_Work request_. Read the listing and extract each line that includes the word "computer".

----------

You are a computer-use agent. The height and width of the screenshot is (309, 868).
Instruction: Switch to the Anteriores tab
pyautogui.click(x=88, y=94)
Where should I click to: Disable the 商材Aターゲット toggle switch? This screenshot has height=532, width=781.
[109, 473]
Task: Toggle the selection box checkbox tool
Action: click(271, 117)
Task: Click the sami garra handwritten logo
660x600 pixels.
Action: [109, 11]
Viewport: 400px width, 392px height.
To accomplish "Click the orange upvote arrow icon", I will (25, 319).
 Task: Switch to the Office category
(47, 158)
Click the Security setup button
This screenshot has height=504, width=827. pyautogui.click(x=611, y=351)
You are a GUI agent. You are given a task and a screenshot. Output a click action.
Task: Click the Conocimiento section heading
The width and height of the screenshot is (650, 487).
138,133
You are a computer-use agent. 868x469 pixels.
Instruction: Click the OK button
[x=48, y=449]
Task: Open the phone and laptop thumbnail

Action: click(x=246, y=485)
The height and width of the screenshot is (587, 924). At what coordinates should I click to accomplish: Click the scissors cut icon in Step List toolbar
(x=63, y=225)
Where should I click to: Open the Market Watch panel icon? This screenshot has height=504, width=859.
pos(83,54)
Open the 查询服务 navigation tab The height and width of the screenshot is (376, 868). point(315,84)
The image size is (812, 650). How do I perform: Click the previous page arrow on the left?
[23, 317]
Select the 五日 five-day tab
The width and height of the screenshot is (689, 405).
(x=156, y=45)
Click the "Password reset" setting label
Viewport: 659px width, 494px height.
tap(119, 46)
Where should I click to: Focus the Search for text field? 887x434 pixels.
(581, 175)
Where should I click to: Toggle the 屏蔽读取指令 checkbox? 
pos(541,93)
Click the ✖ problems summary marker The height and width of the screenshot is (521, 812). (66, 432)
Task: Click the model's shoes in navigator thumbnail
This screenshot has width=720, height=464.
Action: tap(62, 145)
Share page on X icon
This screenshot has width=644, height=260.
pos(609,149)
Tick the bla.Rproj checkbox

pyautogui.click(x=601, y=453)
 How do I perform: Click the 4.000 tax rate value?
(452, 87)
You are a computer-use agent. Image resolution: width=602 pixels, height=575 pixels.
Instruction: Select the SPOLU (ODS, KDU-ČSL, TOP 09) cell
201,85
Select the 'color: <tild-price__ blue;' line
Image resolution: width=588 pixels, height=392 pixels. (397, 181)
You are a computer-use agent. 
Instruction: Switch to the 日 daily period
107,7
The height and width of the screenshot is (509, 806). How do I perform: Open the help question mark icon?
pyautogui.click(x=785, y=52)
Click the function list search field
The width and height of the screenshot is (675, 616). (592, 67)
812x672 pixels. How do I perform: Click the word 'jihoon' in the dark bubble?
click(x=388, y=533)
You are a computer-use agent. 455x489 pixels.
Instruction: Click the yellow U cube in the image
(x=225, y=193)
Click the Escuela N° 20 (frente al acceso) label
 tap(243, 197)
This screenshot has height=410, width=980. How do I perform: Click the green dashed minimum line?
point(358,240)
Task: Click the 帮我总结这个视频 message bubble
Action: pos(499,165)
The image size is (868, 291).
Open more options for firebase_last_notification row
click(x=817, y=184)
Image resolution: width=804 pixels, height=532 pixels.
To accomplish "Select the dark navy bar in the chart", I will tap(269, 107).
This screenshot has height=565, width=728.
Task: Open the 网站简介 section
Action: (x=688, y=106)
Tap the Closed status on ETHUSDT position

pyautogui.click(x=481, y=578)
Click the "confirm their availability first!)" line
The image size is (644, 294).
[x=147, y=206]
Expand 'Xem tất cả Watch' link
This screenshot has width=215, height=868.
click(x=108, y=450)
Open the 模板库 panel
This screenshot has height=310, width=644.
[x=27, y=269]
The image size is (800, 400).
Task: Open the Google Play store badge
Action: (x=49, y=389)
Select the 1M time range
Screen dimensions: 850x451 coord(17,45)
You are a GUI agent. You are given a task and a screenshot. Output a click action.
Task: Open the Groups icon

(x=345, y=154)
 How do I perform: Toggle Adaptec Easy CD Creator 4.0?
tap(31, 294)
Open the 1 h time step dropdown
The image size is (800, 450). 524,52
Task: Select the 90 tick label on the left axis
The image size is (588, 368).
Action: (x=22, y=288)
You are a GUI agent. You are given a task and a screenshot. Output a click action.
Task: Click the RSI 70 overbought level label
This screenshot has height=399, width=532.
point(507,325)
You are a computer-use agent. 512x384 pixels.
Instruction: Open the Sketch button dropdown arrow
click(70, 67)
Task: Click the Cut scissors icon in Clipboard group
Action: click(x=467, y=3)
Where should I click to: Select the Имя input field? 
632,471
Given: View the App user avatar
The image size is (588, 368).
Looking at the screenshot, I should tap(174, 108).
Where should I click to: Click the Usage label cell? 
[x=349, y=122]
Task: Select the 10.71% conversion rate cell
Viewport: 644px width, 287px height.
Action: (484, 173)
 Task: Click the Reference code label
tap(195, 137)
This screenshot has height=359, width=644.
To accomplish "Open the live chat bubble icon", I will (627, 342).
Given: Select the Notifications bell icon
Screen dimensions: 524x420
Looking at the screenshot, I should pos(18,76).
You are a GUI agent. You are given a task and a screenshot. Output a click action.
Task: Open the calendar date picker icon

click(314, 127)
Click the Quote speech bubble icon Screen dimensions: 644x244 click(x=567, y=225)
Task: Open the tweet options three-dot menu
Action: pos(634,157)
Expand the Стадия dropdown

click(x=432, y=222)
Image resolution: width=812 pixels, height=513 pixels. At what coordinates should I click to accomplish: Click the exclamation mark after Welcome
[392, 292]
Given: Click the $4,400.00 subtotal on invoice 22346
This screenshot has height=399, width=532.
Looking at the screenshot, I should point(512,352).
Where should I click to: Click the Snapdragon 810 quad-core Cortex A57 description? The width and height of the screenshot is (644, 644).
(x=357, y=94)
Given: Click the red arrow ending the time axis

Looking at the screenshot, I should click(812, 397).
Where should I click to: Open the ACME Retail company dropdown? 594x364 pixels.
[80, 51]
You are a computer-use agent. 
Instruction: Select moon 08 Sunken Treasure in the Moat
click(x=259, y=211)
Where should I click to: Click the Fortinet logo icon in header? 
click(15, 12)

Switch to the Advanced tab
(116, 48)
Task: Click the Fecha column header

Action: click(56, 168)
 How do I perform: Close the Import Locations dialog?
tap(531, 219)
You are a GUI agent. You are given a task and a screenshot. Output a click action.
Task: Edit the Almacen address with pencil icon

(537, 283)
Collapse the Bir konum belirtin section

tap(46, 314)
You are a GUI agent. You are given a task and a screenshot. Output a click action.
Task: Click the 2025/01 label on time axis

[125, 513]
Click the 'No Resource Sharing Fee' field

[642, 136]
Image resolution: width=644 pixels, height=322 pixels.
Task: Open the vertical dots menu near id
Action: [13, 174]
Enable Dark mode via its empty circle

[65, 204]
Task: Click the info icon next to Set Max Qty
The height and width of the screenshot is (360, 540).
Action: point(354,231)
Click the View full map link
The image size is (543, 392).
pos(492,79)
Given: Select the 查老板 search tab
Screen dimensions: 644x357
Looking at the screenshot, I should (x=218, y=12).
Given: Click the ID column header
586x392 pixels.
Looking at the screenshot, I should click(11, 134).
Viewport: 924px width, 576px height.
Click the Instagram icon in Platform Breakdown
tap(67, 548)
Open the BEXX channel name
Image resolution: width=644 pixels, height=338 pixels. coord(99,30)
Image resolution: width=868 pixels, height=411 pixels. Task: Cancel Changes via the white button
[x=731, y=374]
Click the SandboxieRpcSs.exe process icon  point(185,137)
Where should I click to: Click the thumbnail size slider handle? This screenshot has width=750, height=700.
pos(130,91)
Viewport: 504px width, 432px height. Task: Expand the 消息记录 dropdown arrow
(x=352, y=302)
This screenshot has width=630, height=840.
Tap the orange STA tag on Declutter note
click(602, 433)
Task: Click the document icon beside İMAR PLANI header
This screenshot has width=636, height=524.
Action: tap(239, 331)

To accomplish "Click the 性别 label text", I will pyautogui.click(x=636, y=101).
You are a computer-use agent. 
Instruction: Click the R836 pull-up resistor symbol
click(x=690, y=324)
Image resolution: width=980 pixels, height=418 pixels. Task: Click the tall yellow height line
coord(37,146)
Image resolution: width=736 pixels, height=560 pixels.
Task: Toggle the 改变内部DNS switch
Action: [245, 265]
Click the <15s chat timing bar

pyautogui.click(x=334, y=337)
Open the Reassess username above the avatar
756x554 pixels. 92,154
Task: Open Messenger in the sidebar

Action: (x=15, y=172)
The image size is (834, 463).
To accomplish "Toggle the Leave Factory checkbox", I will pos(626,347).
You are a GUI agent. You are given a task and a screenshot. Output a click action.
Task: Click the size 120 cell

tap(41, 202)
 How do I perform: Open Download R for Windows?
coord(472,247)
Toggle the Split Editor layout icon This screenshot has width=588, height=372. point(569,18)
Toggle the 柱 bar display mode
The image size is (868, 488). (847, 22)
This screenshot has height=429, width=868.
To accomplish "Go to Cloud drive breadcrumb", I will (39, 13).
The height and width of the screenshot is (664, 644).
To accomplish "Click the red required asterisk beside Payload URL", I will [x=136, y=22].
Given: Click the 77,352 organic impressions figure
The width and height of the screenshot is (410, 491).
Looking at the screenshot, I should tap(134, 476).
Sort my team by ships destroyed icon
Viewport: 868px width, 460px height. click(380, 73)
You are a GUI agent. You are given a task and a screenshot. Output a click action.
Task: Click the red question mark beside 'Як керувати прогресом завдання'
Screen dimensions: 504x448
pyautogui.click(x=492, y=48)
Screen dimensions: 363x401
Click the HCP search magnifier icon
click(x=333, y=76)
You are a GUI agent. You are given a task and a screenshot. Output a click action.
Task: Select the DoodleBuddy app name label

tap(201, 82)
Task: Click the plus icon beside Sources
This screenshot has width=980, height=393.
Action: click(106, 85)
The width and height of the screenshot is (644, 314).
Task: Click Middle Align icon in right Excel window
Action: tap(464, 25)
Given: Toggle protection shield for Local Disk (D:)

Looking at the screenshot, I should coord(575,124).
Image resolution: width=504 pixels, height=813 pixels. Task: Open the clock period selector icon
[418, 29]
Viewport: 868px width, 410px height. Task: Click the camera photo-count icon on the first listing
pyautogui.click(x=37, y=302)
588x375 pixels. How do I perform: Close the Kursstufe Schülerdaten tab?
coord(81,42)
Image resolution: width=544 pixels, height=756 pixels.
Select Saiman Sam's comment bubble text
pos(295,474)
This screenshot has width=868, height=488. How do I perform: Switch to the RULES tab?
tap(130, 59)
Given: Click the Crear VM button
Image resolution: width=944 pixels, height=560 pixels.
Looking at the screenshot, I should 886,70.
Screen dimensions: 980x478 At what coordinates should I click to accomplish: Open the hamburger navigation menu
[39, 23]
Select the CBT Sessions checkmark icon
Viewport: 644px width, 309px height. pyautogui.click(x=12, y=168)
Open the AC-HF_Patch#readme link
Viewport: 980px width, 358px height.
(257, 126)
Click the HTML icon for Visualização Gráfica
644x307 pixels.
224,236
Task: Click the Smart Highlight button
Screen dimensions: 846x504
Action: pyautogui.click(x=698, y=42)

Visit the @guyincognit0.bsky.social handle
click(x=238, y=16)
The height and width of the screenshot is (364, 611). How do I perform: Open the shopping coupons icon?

----------

_Answer to this problem_.
You are a computer-use agent. The height and width of the screenshot is (309, 868).
You are a computer-use agent. 868x469 pixels.
You are a computer-use agent. Image resolution: width=602 pixels, height=575 pixels.
You are a computer-use agent. 
You are a computer-use agent. 455x489 pixels.
You are a computer-use agent. 512x384 pixels.
You are a computer-use agent. 
You are a computer-use agent. 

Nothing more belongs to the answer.